Output the lines of the material below as a numbered list, skipping any blank lines and leaving out the pictures.

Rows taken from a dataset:
◆ ◆ ◆

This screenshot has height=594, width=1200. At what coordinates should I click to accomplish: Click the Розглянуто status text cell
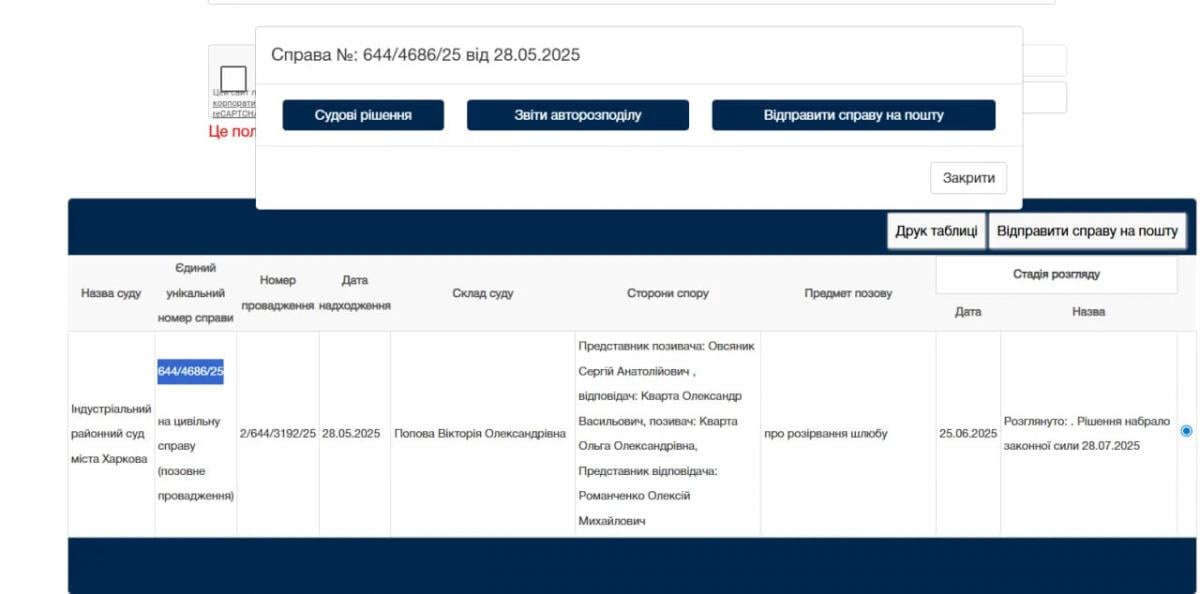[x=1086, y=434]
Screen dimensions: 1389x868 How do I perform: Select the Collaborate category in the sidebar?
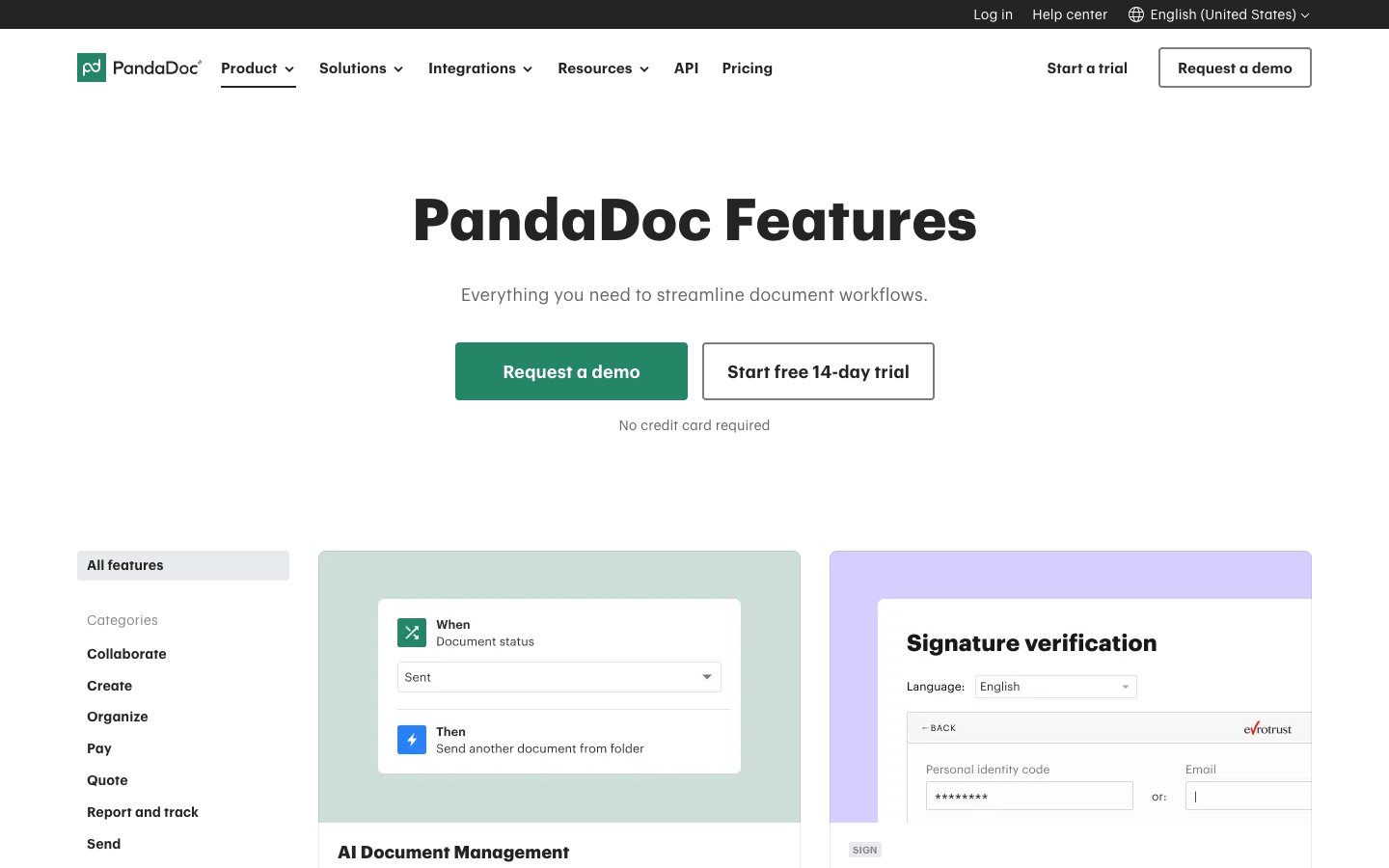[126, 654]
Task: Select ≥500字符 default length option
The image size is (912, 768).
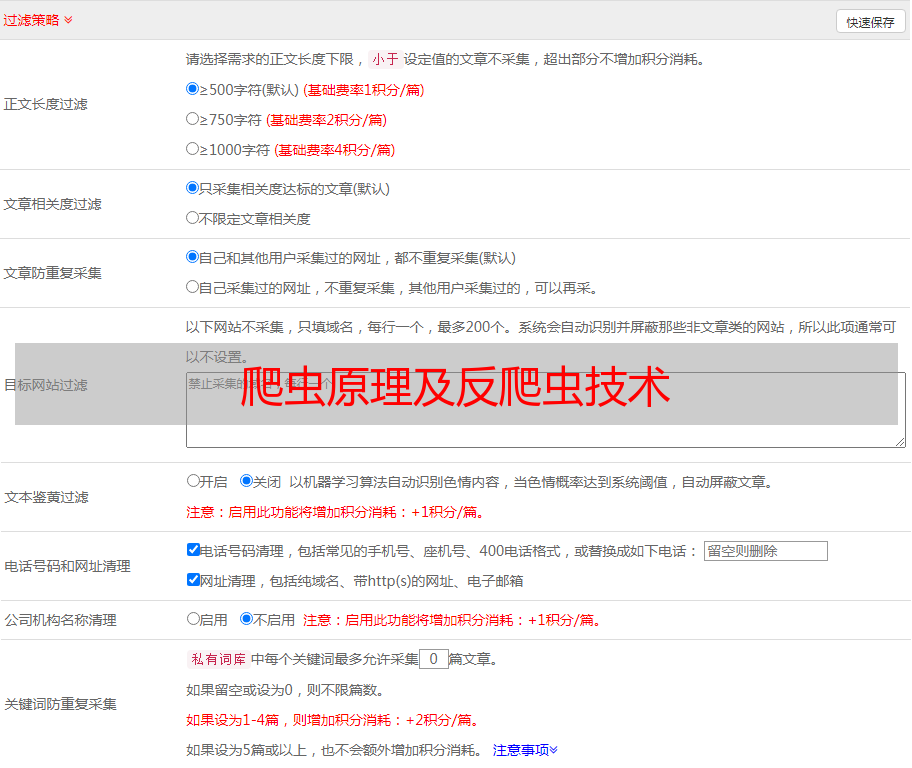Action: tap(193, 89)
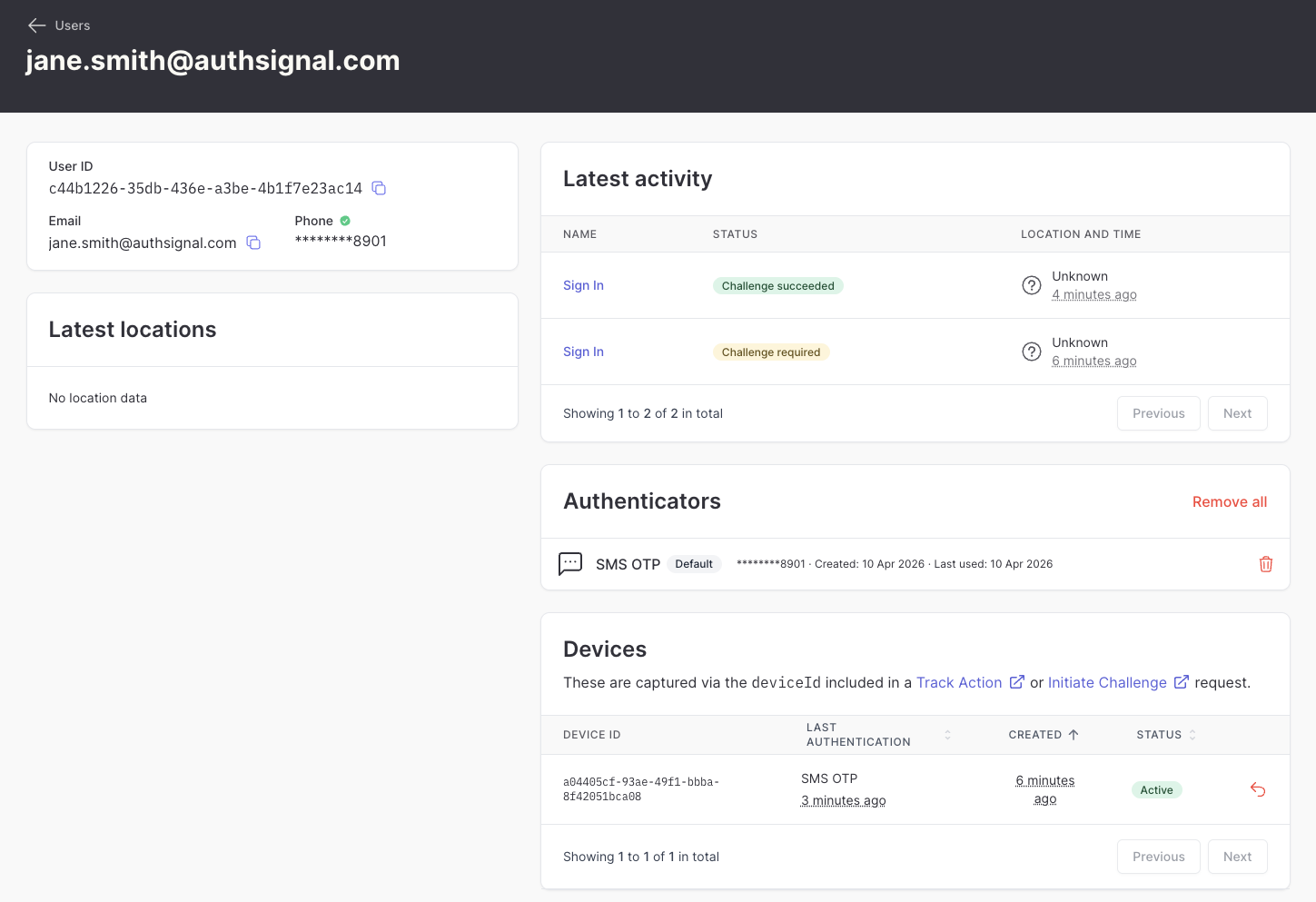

◆ ◆ ◆

_Exercise answer_:
1. This screenshot has height=594, width=1200. At what coordinates should I click to accomplish: Click the Розглянуто status text cell
2. [x=1086, y=434]
3. Screen dimensions: 1389x868 How do I perform: Select the Collaborate category in the sidebar?
4. [126, 654]
5. Task: Select ≥500字符 default length option
6. The image size is (912, 768).
7. Action: tap(193, 89)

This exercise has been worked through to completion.